Document segment —
= = = =

Searching for the True Sequence of RNA


Searching for the True Sequence of RNA

April 13, 2023

Pictured: With an NIH grant, Shenglong Zhang will develop a tool to uncover the true sequence of an RNA.

Shenglong Zhang, Ph.D., associate professor of biological and chemical sciences, received a $676,946 National Institutes of Health R01 grant, with total funding estimated at $2,588,918 over the next four years, to develop a tool to uncover the true sequence of RNA.

Imagine a world where eyeglasses only allow the perception of four colors, despite the existence of a rich and diverse color spectrum. That is the challenge faced by scientists when deciphering RNA sequences. Present-day tools can only identify four nucleotides (A, C, G, and U) within an RNA sequence, yet there are numerous other components that remain undetected and unaccounted for.

Nucleotides (A, C, G, and U) are commonly recognized as the fundamental building blocks of RNA (ribonucleic acid). However, RNA molecules are not solely composed of these four nucleotides; each can carry modifications to its chemical structure or composition. An RNA sequence with all its diverse modifications constitutes the “true” information of the RNA. However, a true RNA sequence (the identity and location of each nucleotide building block—modified or not) within a full-length RNA remains a mystery due to lack of right tools to decipher all the building blocks in an RNA.

= = = =

Complete the following —
1. According to the RNA sequencing article, which four nucleotides can present-day tools identify within an RNA sequence?
2. Continue the RNA sequencing article from its last sentence.
You won't need the records.

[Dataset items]
= = = =

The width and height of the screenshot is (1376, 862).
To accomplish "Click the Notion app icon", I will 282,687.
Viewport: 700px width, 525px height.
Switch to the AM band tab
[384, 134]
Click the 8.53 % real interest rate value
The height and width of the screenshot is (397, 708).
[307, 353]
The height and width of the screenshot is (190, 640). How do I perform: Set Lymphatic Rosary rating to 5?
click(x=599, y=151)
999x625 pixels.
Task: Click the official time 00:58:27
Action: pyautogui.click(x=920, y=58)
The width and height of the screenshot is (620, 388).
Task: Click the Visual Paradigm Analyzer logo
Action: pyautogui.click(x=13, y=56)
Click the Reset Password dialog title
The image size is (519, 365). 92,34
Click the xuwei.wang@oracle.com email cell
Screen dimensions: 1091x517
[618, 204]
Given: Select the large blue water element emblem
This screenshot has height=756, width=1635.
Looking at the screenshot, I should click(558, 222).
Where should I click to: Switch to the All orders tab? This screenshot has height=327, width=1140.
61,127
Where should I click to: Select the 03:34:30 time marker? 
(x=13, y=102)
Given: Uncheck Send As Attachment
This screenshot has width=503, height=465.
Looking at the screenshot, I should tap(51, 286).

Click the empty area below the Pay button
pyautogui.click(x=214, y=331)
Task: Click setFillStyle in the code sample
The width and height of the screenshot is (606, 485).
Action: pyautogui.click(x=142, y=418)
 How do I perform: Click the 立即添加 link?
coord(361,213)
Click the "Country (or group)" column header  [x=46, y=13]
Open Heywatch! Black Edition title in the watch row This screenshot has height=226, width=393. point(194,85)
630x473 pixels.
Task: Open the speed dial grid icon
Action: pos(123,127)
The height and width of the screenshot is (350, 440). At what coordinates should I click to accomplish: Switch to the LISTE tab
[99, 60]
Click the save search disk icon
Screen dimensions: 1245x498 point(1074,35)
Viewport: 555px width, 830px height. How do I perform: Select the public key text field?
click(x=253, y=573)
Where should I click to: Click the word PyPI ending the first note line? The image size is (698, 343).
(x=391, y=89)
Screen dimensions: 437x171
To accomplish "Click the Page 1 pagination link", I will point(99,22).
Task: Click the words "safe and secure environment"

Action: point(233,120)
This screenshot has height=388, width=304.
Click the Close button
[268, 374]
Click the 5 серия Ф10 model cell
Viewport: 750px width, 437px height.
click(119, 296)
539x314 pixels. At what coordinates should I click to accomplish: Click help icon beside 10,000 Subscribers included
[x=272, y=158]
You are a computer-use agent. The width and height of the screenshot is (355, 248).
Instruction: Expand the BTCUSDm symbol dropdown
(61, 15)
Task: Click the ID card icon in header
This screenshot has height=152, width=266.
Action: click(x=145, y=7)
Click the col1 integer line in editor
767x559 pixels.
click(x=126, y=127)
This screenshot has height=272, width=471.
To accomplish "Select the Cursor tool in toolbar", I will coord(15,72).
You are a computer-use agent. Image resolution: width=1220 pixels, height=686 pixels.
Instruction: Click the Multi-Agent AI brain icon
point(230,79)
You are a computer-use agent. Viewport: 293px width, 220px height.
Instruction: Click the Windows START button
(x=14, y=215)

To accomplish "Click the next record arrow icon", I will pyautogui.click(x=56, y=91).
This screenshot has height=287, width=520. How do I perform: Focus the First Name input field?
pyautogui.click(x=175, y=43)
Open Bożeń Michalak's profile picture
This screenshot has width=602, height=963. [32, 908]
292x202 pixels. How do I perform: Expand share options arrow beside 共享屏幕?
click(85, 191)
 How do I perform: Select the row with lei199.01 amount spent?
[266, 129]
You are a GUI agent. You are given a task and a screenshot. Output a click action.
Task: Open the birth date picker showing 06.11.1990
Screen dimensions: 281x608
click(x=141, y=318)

= = = =

Answers to the exercises —
1. A, C, G, and U.

2.
RNA plays diverse roles, but its main function is to create proteins by carrying genetic information during cell replication. It is also the primary genetic material for viruses. Modifications in an RNA’s nucleotides occur to perform these biological functions. Defects in RNA modifications account for more than 100 diseases, including breast cancer, type 2 diabetes, and obesity. By studying these modifications and defects, scientists may be able to understand and find treatments for these diseases.

What makes RNA modification studies especially complicated is that while more than 170 modifications have been discovered, not all nucleotide modifications are modified to 100 percent at their RNA sites. Determining the precise percentage of modification at a specific site further adds to the challenge in this field of research.

Numerous efforts have been made to map a select few known RNA modifications. However, as Zhang explains, these identification techniques depend on either a specific antibody, a unique chemical conversion resulting in a distinguishable base, or the employment of cutting-edge nanopore-based direct RNA sequencing methods. Therefore, these methods can analyze only one or a few modification types at a time.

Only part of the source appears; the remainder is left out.